** SET TASK **
Reproduce each of the rows below verbatim, changing no character, spacing, or line break.
********************
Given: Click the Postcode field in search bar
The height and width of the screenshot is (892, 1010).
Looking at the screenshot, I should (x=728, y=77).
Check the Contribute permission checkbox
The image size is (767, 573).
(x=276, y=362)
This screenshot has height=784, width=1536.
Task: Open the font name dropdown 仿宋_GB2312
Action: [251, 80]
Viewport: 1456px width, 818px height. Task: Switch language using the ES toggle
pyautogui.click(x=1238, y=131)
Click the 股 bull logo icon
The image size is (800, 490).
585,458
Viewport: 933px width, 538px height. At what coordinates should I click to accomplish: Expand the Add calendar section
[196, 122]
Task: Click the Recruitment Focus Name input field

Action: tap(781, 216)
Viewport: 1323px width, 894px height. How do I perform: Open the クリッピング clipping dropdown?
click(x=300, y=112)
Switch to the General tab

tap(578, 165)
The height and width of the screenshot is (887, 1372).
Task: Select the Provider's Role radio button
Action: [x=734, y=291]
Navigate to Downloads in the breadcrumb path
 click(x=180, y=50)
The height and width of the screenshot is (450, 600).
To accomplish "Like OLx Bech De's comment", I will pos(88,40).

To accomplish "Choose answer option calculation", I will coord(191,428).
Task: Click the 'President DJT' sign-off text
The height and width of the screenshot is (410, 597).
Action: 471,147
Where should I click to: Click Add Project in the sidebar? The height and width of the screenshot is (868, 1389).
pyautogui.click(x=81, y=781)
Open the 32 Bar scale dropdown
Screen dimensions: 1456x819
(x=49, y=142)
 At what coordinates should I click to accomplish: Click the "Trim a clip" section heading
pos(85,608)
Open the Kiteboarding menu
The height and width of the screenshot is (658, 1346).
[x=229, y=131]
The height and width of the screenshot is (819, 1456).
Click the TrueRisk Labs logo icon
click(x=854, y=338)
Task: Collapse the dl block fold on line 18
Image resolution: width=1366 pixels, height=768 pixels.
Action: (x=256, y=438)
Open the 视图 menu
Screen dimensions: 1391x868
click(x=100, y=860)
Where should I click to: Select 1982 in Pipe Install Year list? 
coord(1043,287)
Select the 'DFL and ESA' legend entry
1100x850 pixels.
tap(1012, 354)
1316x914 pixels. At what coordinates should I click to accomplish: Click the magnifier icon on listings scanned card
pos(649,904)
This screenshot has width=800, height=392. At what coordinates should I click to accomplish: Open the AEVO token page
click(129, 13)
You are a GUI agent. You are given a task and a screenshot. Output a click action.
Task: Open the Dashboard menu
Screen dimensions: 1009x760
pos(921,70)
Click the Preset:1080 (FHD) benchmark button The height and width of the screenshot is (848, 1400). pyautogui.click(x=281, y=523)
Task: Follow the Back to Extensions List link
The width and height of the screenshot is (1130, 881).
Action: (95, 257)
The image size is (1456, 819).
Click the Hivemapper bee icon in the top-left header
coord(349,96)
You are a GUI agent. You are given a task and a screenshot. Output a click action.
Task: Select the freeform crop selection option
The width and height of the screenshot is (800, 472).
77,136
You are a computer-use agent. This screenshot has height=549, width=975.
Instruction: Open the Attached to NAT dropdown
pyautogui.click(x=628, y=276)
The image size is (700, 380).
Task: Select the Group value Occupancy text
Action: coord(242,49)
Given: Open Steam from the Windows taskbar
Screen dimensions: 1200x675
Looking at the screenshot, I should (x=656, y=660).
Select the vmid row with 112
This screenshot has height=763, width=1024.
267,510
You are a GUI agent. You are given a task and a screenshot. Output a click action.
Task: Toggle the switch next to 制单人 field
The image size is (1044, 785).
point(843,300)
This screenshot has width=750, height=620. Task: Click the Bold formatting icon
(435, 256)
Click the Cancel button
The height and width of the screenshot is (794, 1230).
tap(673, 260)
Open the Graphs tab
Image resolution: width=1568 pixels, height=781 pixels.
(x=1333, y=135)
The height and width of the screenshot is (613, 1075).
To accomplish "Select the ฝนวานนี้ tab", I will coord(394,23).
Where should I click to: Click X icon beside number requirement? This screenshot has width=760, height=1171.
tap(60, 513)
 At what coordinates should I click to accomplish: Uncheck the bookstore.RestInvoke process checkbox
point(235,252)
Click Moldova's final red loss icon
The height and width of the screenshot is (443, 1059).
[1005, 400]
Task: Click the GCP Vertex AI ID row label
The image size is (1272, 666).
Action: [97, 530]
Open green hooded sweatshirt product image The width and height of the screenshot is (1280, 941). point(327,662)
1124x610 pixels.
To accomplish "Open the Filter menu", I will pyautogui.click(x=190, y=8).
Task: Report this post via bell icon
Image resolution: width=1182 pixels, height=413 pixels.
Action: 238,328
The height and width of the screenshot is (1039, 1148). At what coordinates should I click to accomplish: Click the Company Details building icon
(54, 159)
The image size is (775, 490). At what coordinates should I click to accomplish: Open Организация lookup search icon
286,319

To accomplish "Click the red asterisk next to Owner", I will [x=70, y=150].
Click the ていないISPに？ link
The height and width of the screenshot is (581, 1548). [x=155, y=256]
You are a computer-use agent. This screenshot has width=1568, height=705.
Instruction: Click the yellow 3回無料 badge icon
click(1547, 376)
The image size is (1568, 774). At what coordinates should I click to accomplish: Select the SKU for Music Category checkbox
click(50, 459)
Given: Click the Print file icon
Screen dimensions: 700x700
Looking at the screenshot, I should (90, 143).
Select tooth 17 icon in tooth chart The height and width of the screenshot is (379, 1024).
********************
** EXERCISE OUTPUT **
Given: Click the Postcode field in search bar
The height and width of the screenshot is (892, 1010).
Looking at the screenshot, I should (x=728, y=77).
Check the Contribute permission checkbox
The image size is (767, 573).
(x=276, y=362)
This screenshot has height=784, width=1536.
Task: Open the font name dropdown 仿宋_GB2312
Action: [251, 80]
Viewport: 1456px width, 818px height. Task: Switch language using the ES toggle
pyautogui.click(x=1238, y=131)
Click the 股 bull logo icon
The image size is (800, 490).
585,458
Viewport: 933px width, 538px height. At what coordinates should I click to accomplish: Expand the Add calendar section
[196, 122]
Task: Click the Recruitment Focus Name input field

Action: tap(781, 216)
Viewport: 1323px width, 894px height. How do I perform: Open the クリッピング clipping dropdown?
click(x=300, y=112)
Switch to the General tab

tap(578, 165)
The height and width of the screenshot is (887, 1372).
Task: Select the Provider's Role radio button
Action: [x=734, y=291]
Navigate to Downloads in the breadcrumb path
 click(x=180, y=50)
The height and width of the screenshot is (450, 600).
To accomplish "Like OLx Bech De's comment", I will pos(88,40).

To accomplish "Choose answer option calculation", I will coord(191,428).
Task: Click the 'President DJT' sign-off text
The height and width of the screenshot is (410, 597).
Action: 471,147
Where should I click to: Click Add Project in the sidebar? The height and width of the screenshot is (868, 1389).
pyautogui.click(x=81, y=781)
Open the 32 Bar scale dropdown
Screen dimensions: 1456x819
(x=49, y=142)
 At what coordinates should I click to accomplish: Click the "Trim a clip" section heading
pos(85,608)
Open the Kiteboarding menu
The height and width of the screenshot is (658, 1346).
[x=229, y=131]
The height and width of the screenshot is (819, 1456).
Click the TrueRisk Labs logo icon
click(x=854, y=338)
Task: Collapse the dl block fold on line 18
Image resolution: width=1366 pixels, height=768 pixels.
Action: (x=256, y=438)
Open the 视图 menu
Screen dimensions: 1391x868
click(x=100, y=860)
Where should I click to: Select 1982 in Pipe Install Year list? 
coord(1043,287)
Select the 'DFL and ESA' legend entry
1100x850 pixels.
tap(1012, 354)
1316x914 pixels. At what coordinates should I click to accomplish: Click the magnifier icon on listings scanned card
pos(649,904)
This screenshot has width=800, height=392. At what coordinates should I click to accomplish: Open the AEVO token page
click(129, 13)
You are a GUI agent. You are given a task and a screenshot. Output a click action.
Task: Open the Dashboard menu
Screen dimensions: 1009x760
pos(921,70)
Click the Preset:1080 (FHD) benchmark button The height and width of the screenshot is (848, 1400). pyautogui.click(x=281, y=523)
Task: Follow the Back to Extensions List link
The width and height of the screenshot is (1130, 881).
Action: (95, 257)
The image size is (1456, 819).
Click the Hivemapper bee icon in the top-left header
coord(349,96)
You are a GUI agent. You are given a task and a screenshot. Output a click action.
Task: Select the freeform crop selection option
The width and height of the screenshot is (800, 472).
77,136
You are a computer-use agent. This screenshot has height=549, width=975.
Instruction: Open the Attached to NAT dropdown
pyautogui.click(x=628, y=276)
The image size is (700, 380).
Task: Select the Group value Occupancy text
Action: coord(242,49)
Given: Open Steam from the Windows taskbar
Screen dimensions: 1200x675
Looking at the screenshot, I should (x=656, y=660).
Select the vmid row with 112
This screenshot has height=763, width=1024.
267,510
You are a GUI agent. You are given a task and a screenshot. Output a click action.
Task: Toggle the switch next to 制单人 field
The image size is (1044, 785).
point(843,300)
This screenshot has width=750, height=620. Task: Click the Bold formatting icon
(435, 256)
Click the Cancel button
The height and width of the screenshot is (794, 1230).
tap(673, 260)
Open the Graphs tab
Image resolution: width=1568 pixels, height=781 pixels.
(x=1333, y=135)
The height and width of the screenshot is (613, 1075).
To accomplish "Select the ฝนวานนี้ tab", I will coord(394,23).
Where should I click to: Click X icon beside number requirement? This screenshot has width=760, height=1171.
tap(60, 513)
 At what coordinates should I click to accomplish: Uncheck the bookstore.RestInvoke process checkbox
point(235,252)
Click Moldova's final red loss icon
The height and width of the screenshot is (443, 1059).
[1005, 400]
Task: Click the GCP Vertex AI ID row label
The image size is (1272, 666).
Action: [97, 530]
Open green hooded sweatshirt product image The width and height of the screenshot is (1280, 941). point(327,662)
1124x610 pixels.
To accomplish "Open the Filter menu", I will pyautogui.click(x=190, y=8).
Task: Report this post via bell icon
Image resolution: width=1182 pixels, height=413 pixels.
Action: 238,328
The height and width of the screenshot is (1039, 1148). At what coordinates should I click to accomplish: Click the Company Details building icon
(54, 159)
The image size is (775, 490). At what coordinates should I click to accomplish: Open Организация lookup search icon
286,319

To accomplish "Click the red asterisk next to Owner", I will [x=70, y=150].
Click the ていないISPに？ link
The height and width of the screenshot is (581, 1548). [x=155, y=256]
You are a computer-use agent. This screenshot has width=1568, height=705.
Instruction: Click the yellow 3回無料 badge icon
click(1547, 376)
The image size is (1568, 774). At what coordinates should I click to accomplish: Select the SKU for Music Category checkbox
click(50, 459)
Given: Click the Print file icon
Screen dimensions: 700x700
Looking at the screenshot, I should (90, 143).
Select tooth 17 icon in tooth chart The height and width of the screenshot is (379, 1024).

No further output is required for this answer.